The Applicant's submissions
31. The Applicant submitted that briefing papers for FMQs should, by their nature, include information the Authority was prepared to make public as part of the FM’s responses to questions. Given this purpose, “significant swathes” of the information used by the FM during FMQs should therefore be made available to the public.
32. The Applicant submitted that where information was included in a briefing pack for FMQs it was likely, if not guaranteed, to be part of the information available for the FM to give publicly.
33. The Applicant strongly disputed the Authority’s position that the settled view was the one stated by the FM at FMQs (or otherwise in person) and considered that this was instead reached by advisers and Ministers in advance of FMQs and set out within briefing papers. They considered that the expression of a view publicly for the first time did not mean that it was not the view of the Authority before that announcement.
34. In support of their view that the settled position was reached prior to FMQs, the Applicant submitted that it was doubtful that briefing papers contained a “maelstrom” of opposing and contrasting viewpoints. They argued that, if the Authority’s position were correct, no information held by it could be considered to represent its point of view, which was “incoherent” and ran contrary to common understanding of how government worked.
35. The Applicant further argued that it was likely that much of the information withheld was already in the public domain (included in the FM’s responses) or was otherwise unlikely to contain highly sensitive views or information. They therefore argued the information requested should not have been withheld as disclosure would not cause the inhibition claimed by the Authority.
The Commissioner's view
36. The Commissioner has carefully considered all the arguments he has received, together with the withheld information. He has also considered:
37. In line with the Scottish Parliament’s guidance on the operation of FMQs, the Authority did not have advance sight of several of the questions asked at FMQs (as later captured in the Official Record). The Commissioner also notes that the specific questions selected and published in advance of the FMQs in question were asked in the chamber, and answers were provided by the FM at that time.
38. In what follows, the Commissioner has distinguished between withheld information relating to topics raised in questions pre-selected and published in advance of FMQs and that relating to FMQ questions not known to the Authority in advance of FMQs.
Pre-selected questions for FMQs
39. The Commissioner considers it to be a reasonable expectation that the FM would be briefed on any subject selected for discussion at FMQs. He does not consider that Authority officials would be concerned, or that any detriment would result, were it disclosed that the FM had received briefings on topics raised relevant to pre-selected questions for FMQs.

+++

WHAT TO WORK ON
Extend the Commissioner's decision on FMQs briefing papers, picking up right after its last sentence. The records below come from a different source than the text.

DATA EXCERPTS
+++

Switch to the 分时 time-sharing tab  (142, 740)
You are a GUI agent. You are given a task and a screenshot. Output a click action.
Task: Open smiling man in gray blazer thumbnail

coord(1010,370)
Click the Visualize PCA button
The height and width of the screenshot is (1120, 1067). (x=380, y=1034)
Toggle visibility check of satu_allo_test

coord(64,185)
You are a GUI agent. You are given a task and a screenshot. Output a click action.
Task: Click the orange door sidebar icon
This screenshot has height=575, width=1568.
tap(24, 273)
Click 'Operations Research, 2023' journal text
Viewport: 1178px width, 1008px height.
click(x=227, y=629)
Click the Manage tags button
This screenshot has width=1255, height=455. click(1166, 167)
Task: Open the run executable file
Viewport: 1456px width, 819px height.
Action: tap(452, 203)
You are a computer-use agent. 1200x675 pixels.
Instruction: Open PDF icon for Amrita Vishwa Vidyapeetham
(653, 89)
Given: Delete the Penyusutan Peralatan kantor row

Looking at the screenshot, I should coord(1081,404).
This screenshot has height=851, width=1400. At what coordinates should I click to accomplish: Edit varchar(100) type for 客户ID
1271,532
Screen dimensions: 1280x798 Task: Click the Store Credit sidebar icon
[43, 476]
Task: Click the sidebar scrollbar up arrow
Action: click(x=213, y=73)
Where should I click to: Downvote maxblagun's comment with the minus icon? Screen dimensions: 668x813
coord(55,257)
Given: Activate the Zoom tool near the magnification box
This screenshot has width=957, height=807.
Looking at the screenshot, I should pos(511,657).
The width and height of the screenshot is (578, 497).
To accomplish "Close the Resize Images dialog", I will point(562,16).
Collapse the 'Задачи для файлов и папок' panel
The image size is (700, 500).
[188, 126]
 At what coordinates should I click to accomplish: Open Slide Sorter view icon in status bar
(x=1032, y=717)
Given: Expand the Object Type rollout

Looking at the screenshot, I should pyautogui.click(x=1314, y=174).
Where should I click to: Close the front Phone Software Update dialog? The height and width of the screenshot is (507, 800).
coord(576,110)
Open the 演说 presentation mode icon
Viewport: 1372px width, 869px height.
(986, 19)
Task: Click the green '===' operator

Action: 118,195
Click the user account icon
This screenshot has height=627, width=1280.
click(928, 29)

+++

ANSWER TO THE PROBLEM
40. To the extent that the withheld information merely repeats a pre-selected question or comprises other anodyne information, the Commissioner cannot agree that any substantial inhibition would, or would be likely to, result from its disclosure under FOISA.
41. For these reasons, the Commissioner finds that disclosure of this information would not be likely to substantially inhibit the free and frank exchange of advice in future. He therefore finds that the exemption in section 30(b)(i) of FOISA has been wrongly applied by the Authority to this information.
42. Given that the exemption in section 30(b)(i) of FOISA was wrongly applied to this information, the Commissioner is not required to consider the public interest test in section 2(1)(b) in terms of section 30(b)(i) in relation to this information. The Commissioner requires the Authority to disclose this specific information to the Applicant.
43. The remaining withheld information in the briefing pack relating to pre-selected FMQs comprises substantive information in the form of the context or background that may have resulted in, or informed, the question being asked. In other words, the information does not simply repeat the pre-selected question, and it is not anodyne.
44. The Commissioner has considered the Applicant’s submissions in full. He notes in particular their argument that:
- much of the information is in the public domain, or is information the Authority is prepared to release into the public domain in response to a question
- briefing papers were unlikely to contain highly sensitive views or information.
45. While some of the information will have been provided in the expectation that it would, by virtue of the FM referring it in their FMQ responses, be suitable to be disclosed into the public domain, the Commissioner is satisfied that this information comprises advice. In relation to FMQs, which is the context in which the withheld information is held, the Commissioner accepts that the “settled” public position in relation to the question being asked is the position affirmed by the FM in FMQs.
46. Having considered the content of the withheld information, the Commissioner is satisfied, on balance and in all of the circumstances, that disclosure would, or would be likely to, lead to officials being more circumspect when providing such advice to the FM in future.
“Live” questions for FMQs
47. As rehearsed earlier, the Commissioner has distinguished between briefings relating to pre-selected questions for FMQs and those created in anticipation of a variety of likely questions and associated points of debate.
48. The Commissioner has considered the Applicant’s submissions in full, including their arguments as set out in paragraph 44 above.
49. However, on balance, the Commissioner accepts the Authority’s characterisation of FMQs as a political and presentational arena. Accordingly, he recognises that the Authority requires a safe space in which full and frank advice can be provided in relation to a forthcoming political debate, which is distinct from other more substantive policy discussions.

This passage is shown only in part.